Ma l'apice si raggiunge con una vera e propria folla attorno al banco delle aste. Il venditore con il microfono attorcigliato al collo riesce a radunare intorno a sé centinaia di passanti, poco dopo litigheranno tra loro per aggiudicarsi giganteschi pacchi dall'interno misterioso (grosse pipe in gesso marrone, barometri che segnano tutto l'anno tempesta e lampade spaziali che agitano polvere di stelle), reso tale dal perentorio consiglio del “battitore” di non aprirli sul posto, ma comodamente a casa: "Ho avuto ordine dalle guardie di non sporcare per terra", specifica il buon Samaritano.
Meglio andarsene, visto che ci sono ancora tante cose che ci aspettano, autopiste, pesci rossi, tiro a segno, bowling (due bottiglie di ACE candeggina) e poi c'è anche l'irresistibile lotteria di Don Costa con premi veramente unici, alcuni dei quali meritano un po' più d’attenzione. Alcuni esempi: il biglietto N° 999 che è anche il primo premio, fa capo ad un auto "A112" colore arancio-cantoniere con soli 01118 Km, peccato che il contachilometri sia già al terzo giro di boa; il N° 772 è uno scampolo di stoffa in Principe di Galles; il N° 785 è una bambola gigantesca, quelle da riporre poi al centro del letto.
Questi sono alcuni premi che si possono vincere con i rarissimi biglietti numerati, i restanti, tutti quelli con i nomi dei paesi, sono delle vere piaghe per l'umanità visto il numero dei primi in palio. Biglietto "Masanti": tremila astucci scolastici con dentro dodici pennarelli, un mini righello, gomma e temperino; "Carniglia": duemila yo-yo; "Selvola": quattromila borse ritagliate su di un “resistentissimo” jeans Wrangler tasca posteriore compresa; e “dulcis in fundo” con "Illica": cinquemila mini-vasetti di sanissima marmellata di prugne da 20 grammi ciascuno.
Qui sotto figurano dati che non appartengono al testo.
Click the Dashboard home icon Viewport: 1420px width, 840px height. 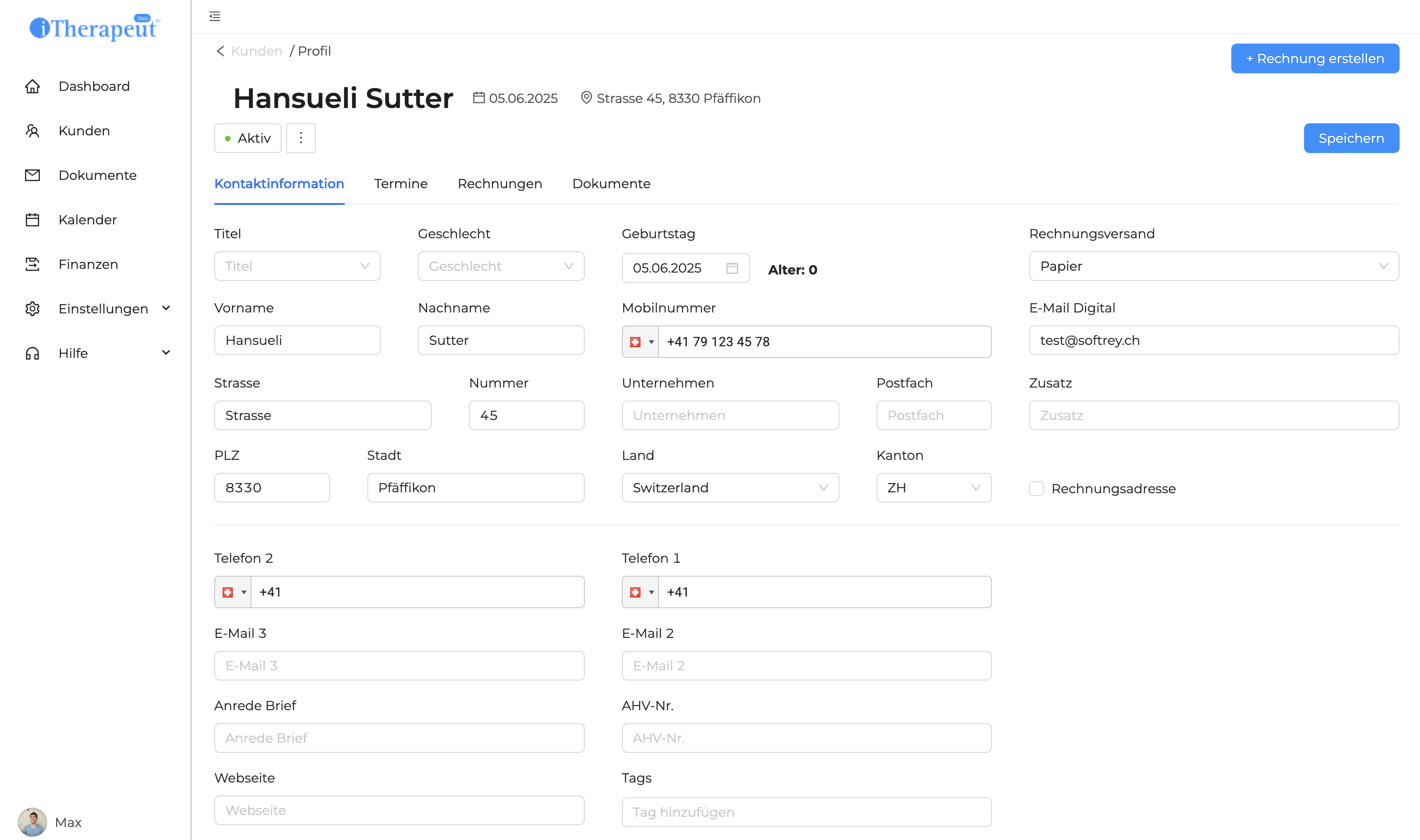coord(32,86)

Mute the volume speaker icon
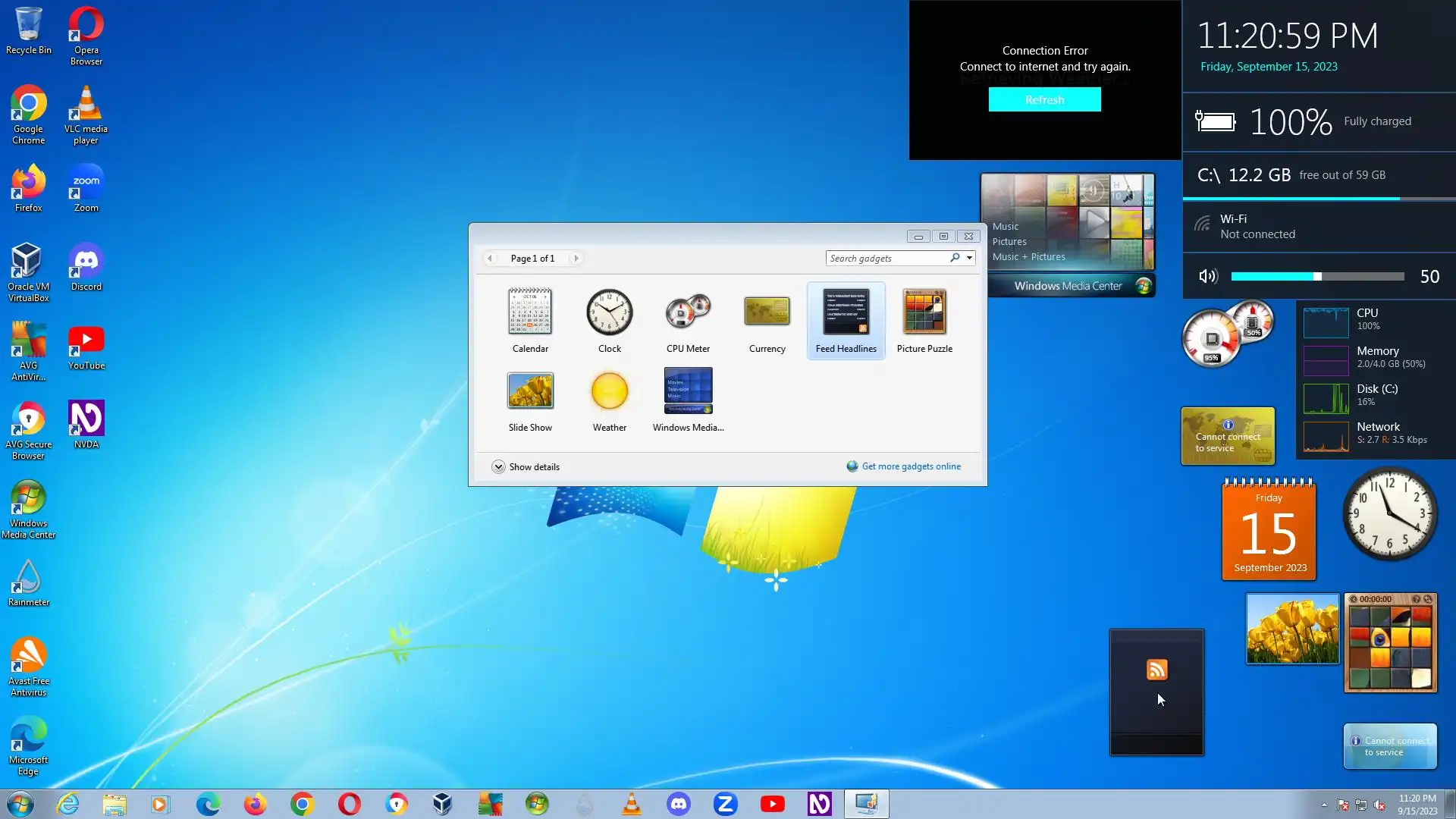point(1208,276)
Premi molto belli, utilissimi e ambitissimi, ma purtroppo le conseguenze di quella frenetica corsa “all'oro” affiorano dopo qualche tempo. Il vincitore dell’A112 dopo un'attenta occhiata al motore è costretto a non ritirare il premio per non cadere in miseria, così ce la ritroviamo anche il prossimo anno, ma di colore verde muschio; a fine Luglio metà dei vincitori è seduto sul cesso per le note proprietà lassative della susina di "Illica"; ad Agosto tutti i possessori di “Selvola” sono in fila un giorno sì e uno no davanti al calzolaio “Felice” per ricucire le cinghie strappate delle forti borse Wrangler; ad Ottobre gli alunni sono indaffaratissimi a disputare gare di yo-yo e a riempire d’alcool gli aridissimi e anonimi pennarelli, rimpiangendo così gli affidabilissimi Carioca Joe.
Nonostante tutto anche quest'anno è arrivata la Domenica sera: zucchero filato in una mano e pesce rosso ben stretto nell'altra, trofeo da riporre sul frigorifero a ricordo di quella festa che tra poco si spegnerà, eccetto per i coloratissimi "fuochi" che a mezzanotte risplenderanno nel cielo, tutti là con il naso all'insù, esclamando un “Ohh...”, di stupore ad ogni botto che rimbomba sopra il cupolone, ovviamente con la bocca aperta e le tasche vuote.